## DESCRIPTION OF THE TASK
With the pictures excluded, reproduce all of the data exactly.

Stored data
____
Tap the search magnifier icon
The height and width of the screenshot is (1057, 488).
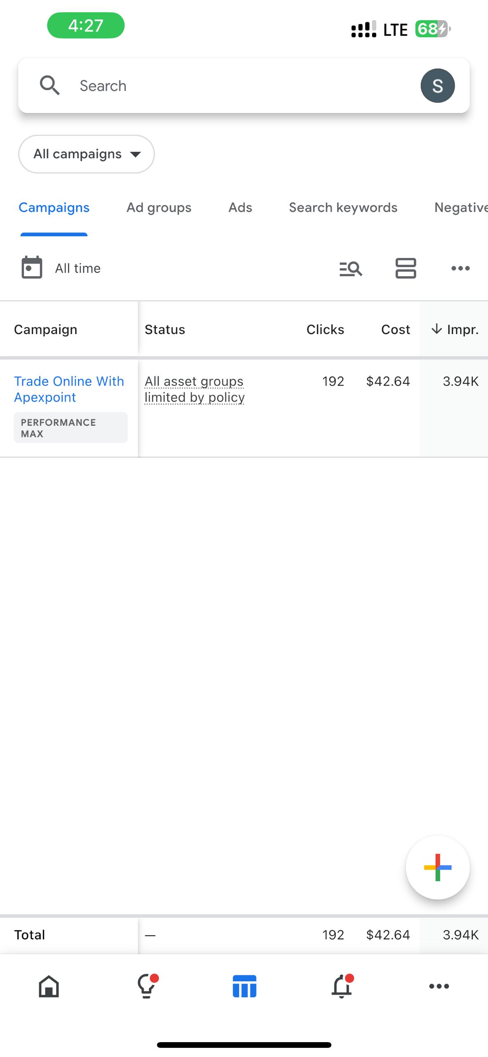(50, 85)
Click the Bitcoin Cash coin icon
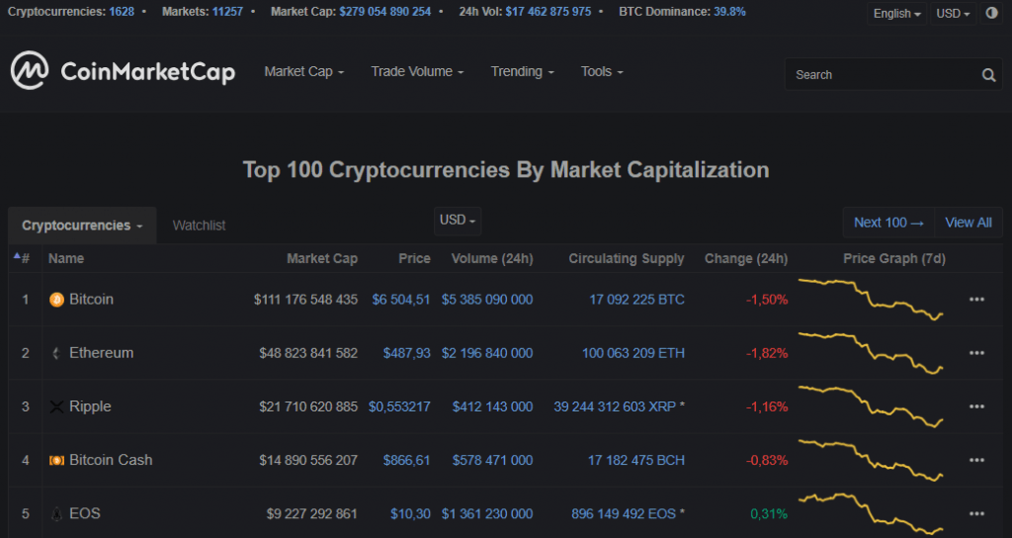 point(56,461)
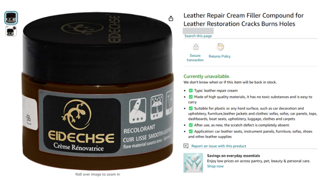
____
## OUTPUT FOR THIS TASK
Tap the search magnifier icon
The height and width of the screenshot is (1057, 488).
(50, 85)
Click the Bitcoin Cash coin icon
 point(56,461)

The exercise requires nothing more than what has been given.